4. The former president of Brazil was Dilma Rousseff from PT, the Workers' Party. Rousseff was impeached and removed from office in 2016. Vice president Michel Temer took over as acting president until the elections in 2018. She (the incumbent) has been replaced by Jair Bolsonaro. Bolsonaro is a far right extremist, whereas Rousseff was a leftist, so this is a pretty dramatic shift for Brazil (Romero, 2016).

In the 2018 legislature elections for the lower house, Social Liberal Party (PSL) and Workers' Party (PT) won most number of seats (52 and 56 respectively). In the former legislature, Party of the Brazilian Democratic Movement (MDB), Workers' Party (PT), Brazilian Social Democracy Party (PSDB) won the most number of seats (66, 69, and 54, respectively) (“BRAZIL Chamber of Deputies”, 2018). Before and after the election, the following parties dominate the Brazilian Chamber of Deputies: Workers’ Party, Social Liberal Party, and the Party of the Brazilian Democratic Movement (“Elections: Brazil Chamber of Deputies 2018”, 2018).

After the 2018 legislature elections for the upper house (Brazilian Senate), the following parties won the most seats: Party of the Brazilian Democratic Movement (MDB) won 7 seats, the Sustainability Network won 5 seats, and the Progressive Party won 5 seats. Currently the MDB, Brazilian Social Democratic Party, and Workers’ Party have the most number of seats: 18, 12, and 9 seats, respectively. Before, after the 2014 elections, MDB had 8 seats, Workers’ Party had 12 seats, and Brazilian Social Democratic party had 10 seats. So, the Social Democratic Party gained 2 seats, and the Workers’ Party lost 3 seats (“BRAZIL Federal Senate”, 2018).

5. Powell’s two visions of democracy are majoritarianism and proportionalism. Both aspects of these systems are found in the structure, electoral rules, and party system of Brazil.

Brazil is a presidential democracy, which is inherently proportional in nature. This is because the legislature is completely independent of the executive branch (the president and his cabinet).
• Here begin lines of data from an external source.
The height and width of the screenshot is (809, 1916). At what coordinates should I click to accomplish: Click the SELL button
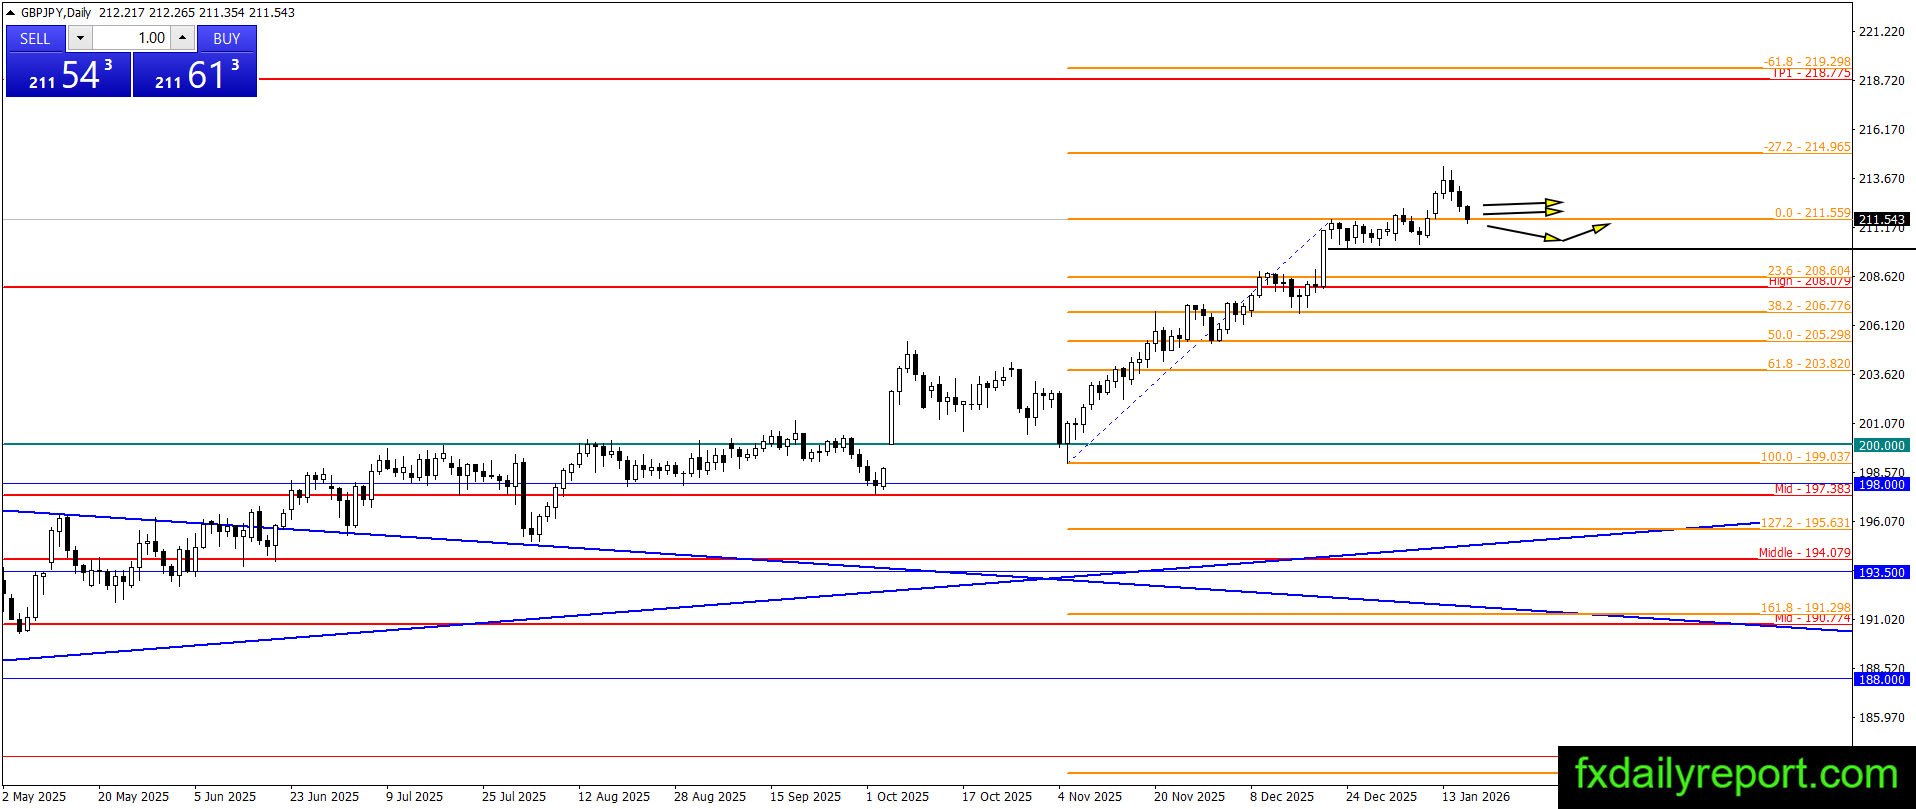[35, 38]
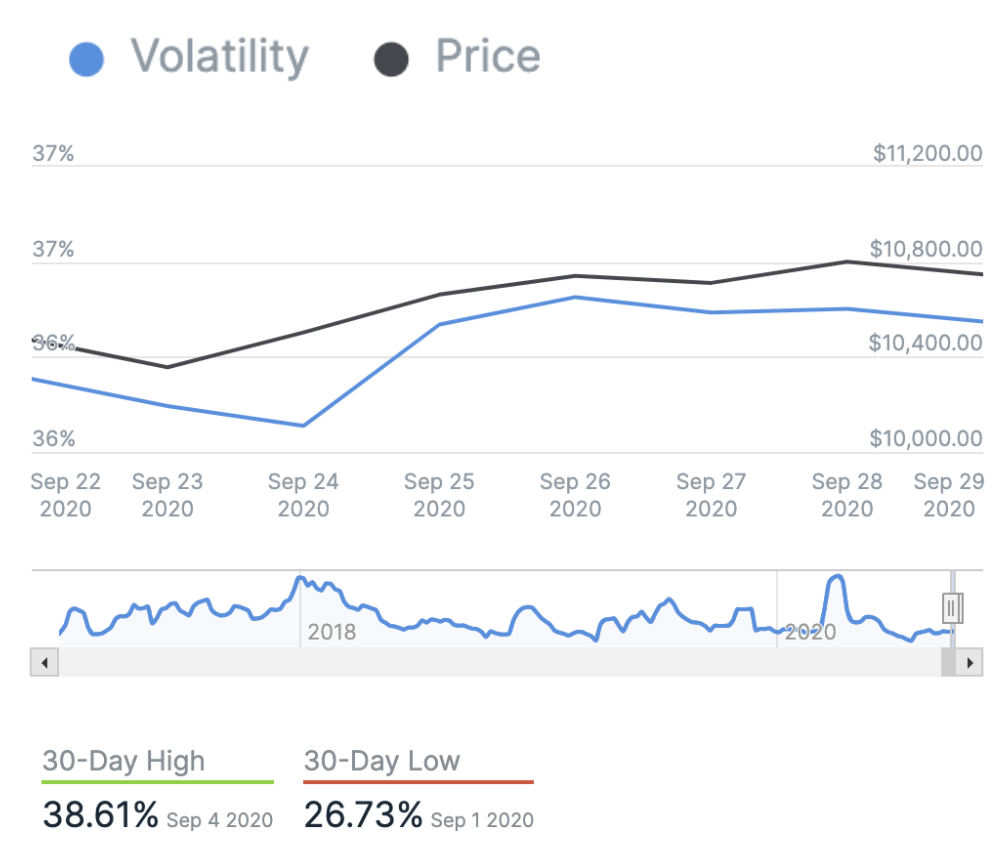The width and height of the screenshot is (1006, 846).
Task: Click the scrollbar left arrow button
Action: (45, 662)
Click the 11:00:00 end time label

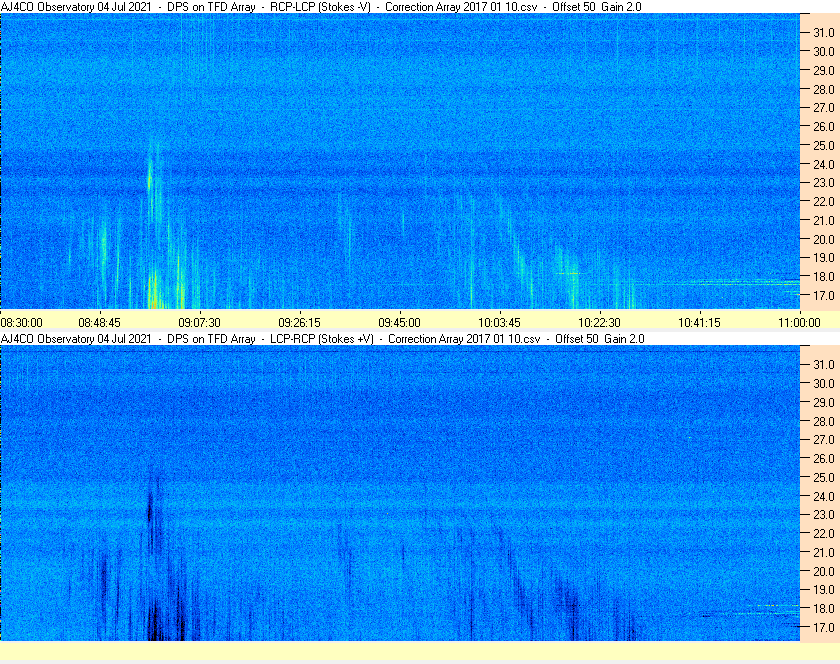(x=798, y=322)
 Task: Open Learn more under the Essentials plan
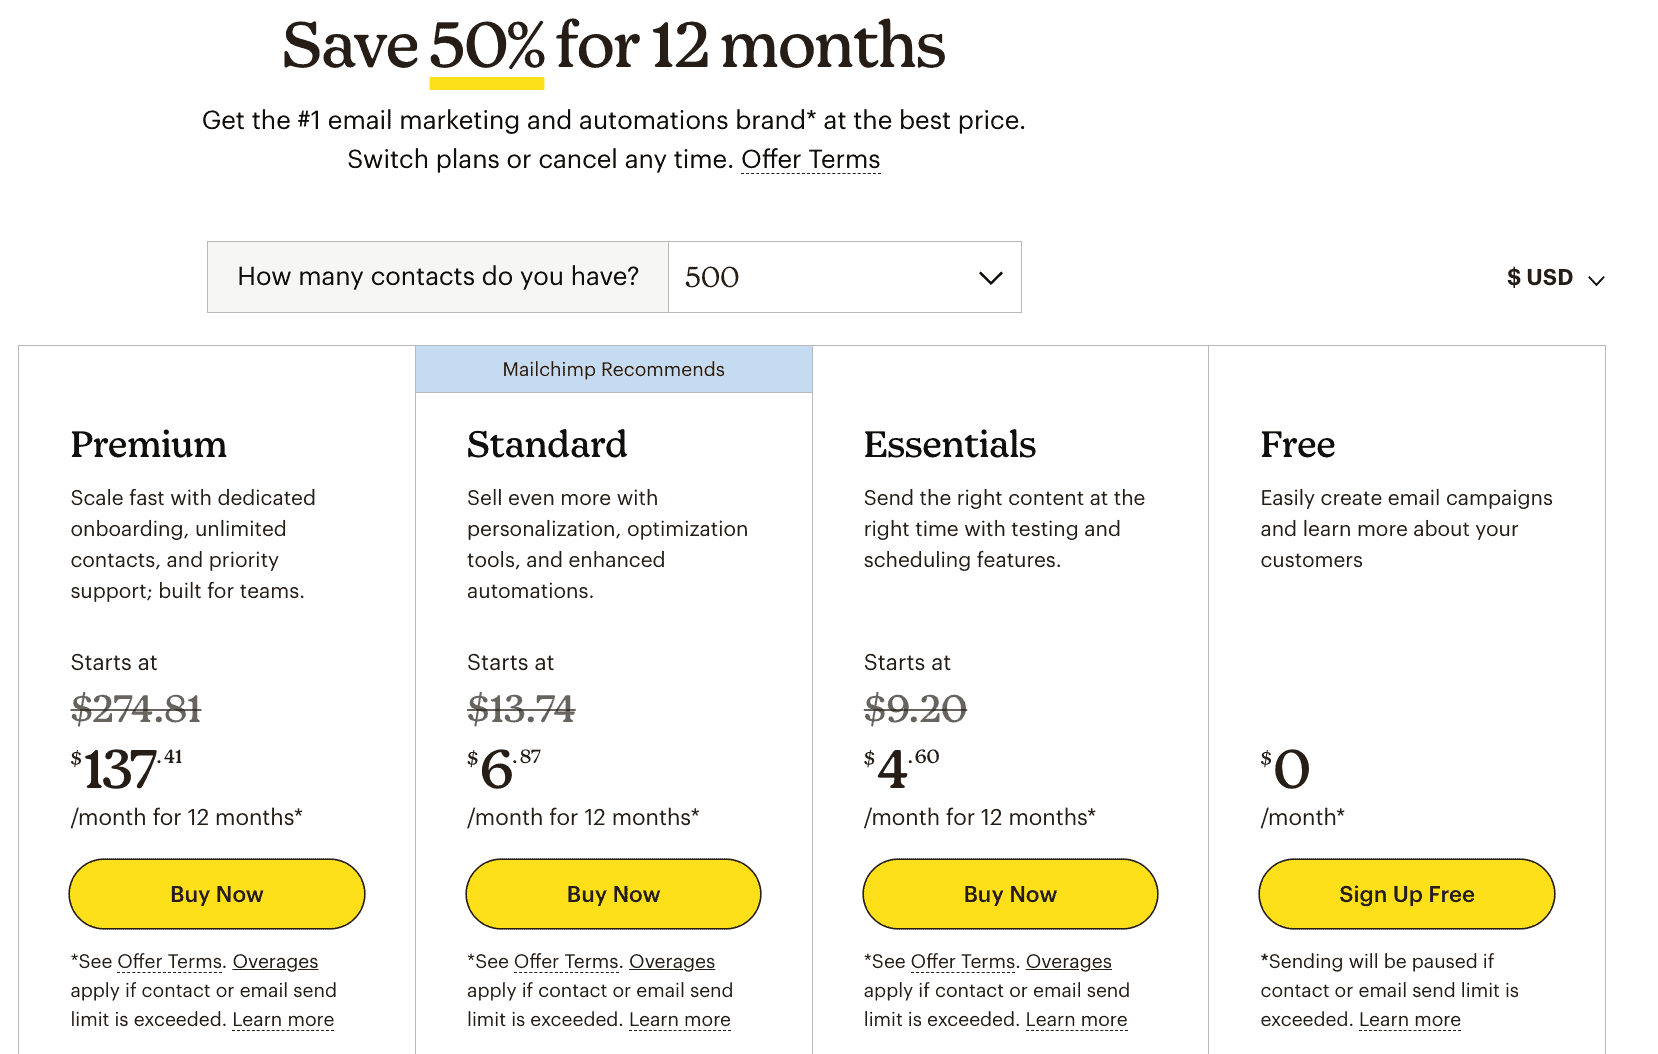(x=1076, y=1019)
This allows for dispersion of power, while simultaneously increasing chances for gridlock. Brazil is also federal (decentralized), meaning it is composed of states which are allowed to make to make political decisions regarding the people living inside of them (“Countries Archive”, n.d). This again disperses power (proportionalism) to a number of subnational governments. However, this is not as effective as unitarism, since state policies may contradict government policies or there could be redundancies in state and government officials. Finally, Brazil is bicameral, since it has two houses. This allows for two different parties to take control of each house, allowing for representation of more people than majoritarianism.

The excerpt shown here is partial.